CodeWeaver's Crossover is quite good as well. It can play Skyrim on my 2012 MPB with decent quality. I mostly use it for older games though - rollercoaster tycoon and the like.


https://code.google.com/p/google-security-research/issues/de...

That was a kernel null dereference, it really has nothing to do with creating a mach-o that puts code in the first page and there are valid reasons to do it, SheepShaver and BasilliskII come to mind.

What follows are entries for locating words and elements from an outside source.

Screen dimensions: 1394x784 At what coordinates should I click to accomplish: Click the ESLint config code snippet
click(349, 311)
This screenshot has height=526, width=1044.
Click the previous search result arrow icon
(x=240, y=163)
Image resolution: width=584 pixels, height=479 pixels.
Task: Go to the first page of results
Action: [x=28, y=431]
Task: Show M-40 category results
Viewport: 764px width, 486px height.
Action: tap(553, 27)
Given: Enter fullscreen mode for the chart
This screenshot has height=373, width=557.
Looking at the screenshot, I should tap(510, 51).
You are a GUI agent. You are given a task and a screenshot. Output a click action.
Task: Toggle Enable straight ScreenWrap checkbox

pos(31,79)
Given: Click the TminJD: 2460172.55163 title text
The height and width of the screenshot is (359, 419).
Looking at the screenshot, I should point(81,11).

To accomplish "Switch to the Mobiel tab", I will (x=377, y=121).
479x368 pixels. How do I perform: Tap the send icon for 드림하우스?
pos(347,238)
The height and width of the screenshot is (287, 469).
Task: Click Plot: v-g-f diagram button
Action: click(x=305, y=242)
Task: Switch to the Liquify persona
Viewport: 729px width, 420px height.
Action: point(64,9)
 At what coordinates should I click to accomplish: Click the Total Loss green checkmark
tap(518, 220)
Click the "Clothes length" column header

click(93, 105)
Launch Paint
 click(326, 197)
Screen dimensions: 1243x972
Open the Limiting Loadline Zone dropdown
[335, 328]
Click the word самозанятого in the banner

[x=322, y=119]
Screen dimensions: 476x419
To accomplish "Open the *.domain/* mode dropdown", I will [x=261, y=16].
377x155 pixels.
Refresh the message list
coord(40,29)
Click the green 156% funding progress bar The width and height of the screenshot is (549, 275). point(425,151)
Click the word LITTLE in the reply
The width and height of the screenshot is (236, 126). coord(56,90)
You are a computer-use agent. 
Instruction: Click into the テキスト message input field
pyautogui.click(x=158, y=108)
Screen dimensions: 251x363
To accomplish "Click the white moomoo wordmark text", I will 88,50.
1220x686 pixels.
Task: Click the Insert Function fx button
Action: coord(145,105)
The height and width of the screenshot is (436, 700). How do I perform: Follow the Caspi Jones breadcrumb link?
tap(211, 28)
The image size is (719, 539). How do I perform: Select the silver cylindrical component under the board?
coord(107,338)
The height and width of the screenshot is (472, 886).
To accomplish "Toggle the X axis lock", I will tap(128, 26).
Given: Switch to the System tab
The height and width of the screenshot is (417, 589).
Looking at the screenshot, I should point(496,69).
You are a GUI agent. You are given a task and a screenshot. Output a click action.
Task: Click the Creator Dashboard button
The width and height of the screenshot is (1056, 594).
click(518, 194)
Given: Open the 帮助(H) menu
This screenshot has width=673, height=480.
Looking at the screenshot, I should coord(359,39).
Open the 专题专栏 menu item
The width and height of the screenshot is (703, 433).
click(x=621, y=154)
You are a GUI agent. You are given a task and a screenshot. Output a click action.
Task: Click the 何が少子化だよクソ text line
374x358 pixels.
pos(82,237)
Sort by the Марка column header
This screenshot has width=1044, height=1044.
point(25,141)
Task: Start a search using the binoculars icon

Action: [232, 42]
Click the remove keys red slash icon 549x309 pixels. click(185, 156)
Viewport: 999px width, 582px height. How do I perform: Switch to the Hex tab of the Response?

Right, the null pointer gets dereferenced in the kernel, but (assuming I'm understanding the report right) the means of exploitation is to create a userspace memory mapping with something mapped at address zero, and cause the kernel to read from that address / run code at that address instead of faulting when it tries to dereference NULL. The PoC code is userspace and does this:

         //map NULL page
         vm_deallocate(mach_task_self(), 0x0, 0x1000);
         addr = 0;
         vm_allocate(mach_task_self(), &addr, 0x1000, 0);
         char* np = 0;
         for (int i = 0; i < 0x1000; i++){
           np[i] = 'A';
         }
Am I misinterpreting this?

Re SheepShaver and Basilisk II, those are non-Mac apps, and at least on Linux, there's no requirement for an emulator (like qemu) to map address zero in the host to offer a usable zero page in the guest; it's a convenience depending on how you write the emulator, but it's by no means needed. I don't think this is true of other host platforms either, but I'm less familiar with those.


Could this be solved by writing an operating system in Rust?


Yes, mostly, although that's a fairly big undertaking, and any code you have that uses unsafe blocks, or legacy C code (think proprietary drivers), or the like is going to be a weakness. mmap_min_addr is a mitigation measure, by saying, OK maybe we'll dereference NULL sometimes, but we're going to make totally sure that there's nothing mapped there, and certainly nothing that userspace put there. So if we do dereference null, it's just a crash, not execution of userspace-provided code in kernelspace.

And it's the sort of thing that you can turn on in an existing kernel. Rewriting the whole kernel in Rust is a major (but worthwhile) project; adding this restriction is, in its simplest form, just adding `if (addr < 4096) return -EFAULT` to the page-allocation routine. As another commenter pointed out, OS X does have this restriction for 64-bit binaries now.